Sleep
Massimo De Carlo presents Sleep, the first solo exhibition by the German artist Johannes Kahrs - now represented by the gallery.
Perception’s analysis and images’ manipulation are at the core of Johannes Kahrs' reflection. The subjects of the German author's artworks present themselves in all their human indecipherability, shaken by pressures and malaise: the monstrous yet familiar realism of Kahrs' paintings provokes entangled empathy and reveals the hidden and violent side of humanity. Starting from images collected from magazines, the internet, newspapers, advertisements, amateur and feature films, but also from photographs taken by himself, Johannes Kahrs releases the image from its original context, depicting fragmented and isolated scenes and escaping a coherent narrative. By cutting the image, enlarging its details and disconnecting it from its original embedded context, the artist emphasizes the symbolic meaning of the scene to reveal its deeper and mysterious contents.
Sleep collects artworks from the last three years, whose recurring theme is the portrait and the representation of human body, a theme that has always been central in Kahrs' artistic practice, but which is here characterized by a greater essentiality and a less direct reference to collective imagery than in the past - in Sleep the corporality is sectioned with fetishistic care.
The exhibition takes its title from a series of works from 2019, based on some photographs taken by the artist in several airports around the world: in Sleep (2019) and Sleep Man (2019), Johannes Kahrs portrays sleeping businessmen, with a flashy pink complexion, meek and unwitting, annihilated by everyday life. The German painter associates them with images of pigs: the episode that originates the image gives the change to define a general existential condition and evokes a feeling of vagueness and restlessness. These two paintings are also illustrative of the artist's attitude to often return to the same subject and isolate fragments of his other artworks. The reclining position of the three men in Sleep creates a bridge with the work Black sand (2018), in which the lying body seems to float on the surface of the canvas, largely occupied by a concealing dark background.

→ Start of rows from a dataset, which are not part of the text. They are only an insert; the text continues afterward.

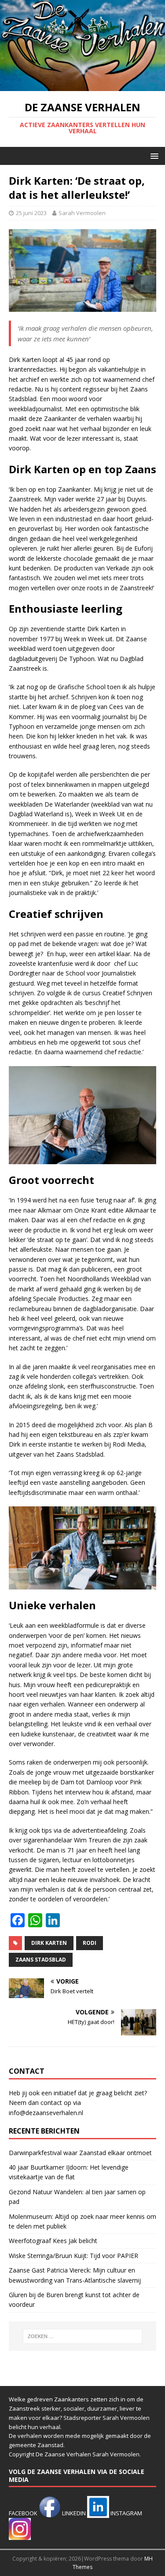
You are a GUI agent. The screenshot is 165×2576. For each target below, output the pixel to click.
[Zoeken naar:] (82, 2336)
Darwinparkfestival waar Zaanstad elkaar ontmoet (80, 2152)
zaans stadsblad (40, 1959)
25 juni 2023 (31, 213)
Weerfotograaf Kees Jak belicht (53, 2240)
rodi (89, 1943)
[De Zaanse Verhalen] (82, 86)
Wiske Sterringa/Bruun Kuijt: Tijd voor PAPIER (73, 2255)
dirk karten (49, 1943)
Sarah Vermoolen (82, 213)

Johannes Kahrs' reflection speaks through the formal composition of his works, the colours’ selection and the allegedly fuzzy essence of his brushstrokes, blurred and bright, dark and iridescent, vague yet precise. In Grapes (2019) and Nose mouth eye(2017), the artist questions the meaning of representation by deepening not only the idea of photography as source of figuration, but also how the subject relates to the camera and can break the barrier of the lens. Jockey (2017), for example, shows a man that seems to escape the indiscreet gaze of the observer and the artist, triggering a reaction of concern and tension.
The fragmentary representation of the human body is another central theme of Johannes Kahrs' work: in Man (2019), Man double (2019) and Junge am meer (2020) the bodies lose their legibility due to the unconventional use of perspective, framing, focus and the headless figures require us to look for the profound significance of the paintings where we would not be driven, out of habit, to look at.
With his work, Johannes Kahrs challenges our beliefs and our ability to observe what surrounds us. Through his pictorial practice, the artist fights the hectic and superficial representation of human body in times of mass communication and out- of-control sharing. Johannes Kahrs questions reality by revealing its physicality, perturbation and its violent sensuality.
The Artist
Johannes Kahrs was born in Bremen, Germany, in 1965. He lives and works in Berlin.
Perception’s analysis and images’ manipulation are at the core of Johannes Kahrs’ reflection. The subjects of the German author’s artworks present themselves in all their human indecipherability, shaken by pressures and malaise: the monstrous yet familiar realis of Kahrs’ paintings provokes entangled empathy and reveals the hidden and violent side of humanity.Starting from images collected from magazines, the internet, newspapers, advertisements, amateur and feature films, but also from photographs taken by himself, Johannes Kahrs releases the image from its original context, depicting fragmented and isolated scenes and escaping a coherent narrative. By cutting the image, enlarging its details and disconnecting it from its original embedded context, the artist emphasizes the symbolic meaning of the scene to reveal its deeper and mysterious contents.With his work, Johannes Kahrs challenges our beliefs and our ability to observe what surrounds us. Through his pictorial practice, the artist fights the hectic and superficial representation of human body in times of mass communication and outof-control sharing. Johannes Kahrs questions reality by revealing its physicality, perturbation and its violent sensuality.
Work by the artist is held in major museum collections such as: Centre Pompidou, Paris; MOCA, Los Angeles; Dallas Museum of Art, Dallas; Museu Serralves, Porto; SFMoMA, San Francisco; UCLA Hammer Museum, Los Angeles; MoMA, New York and S.M.A.K., Ghent.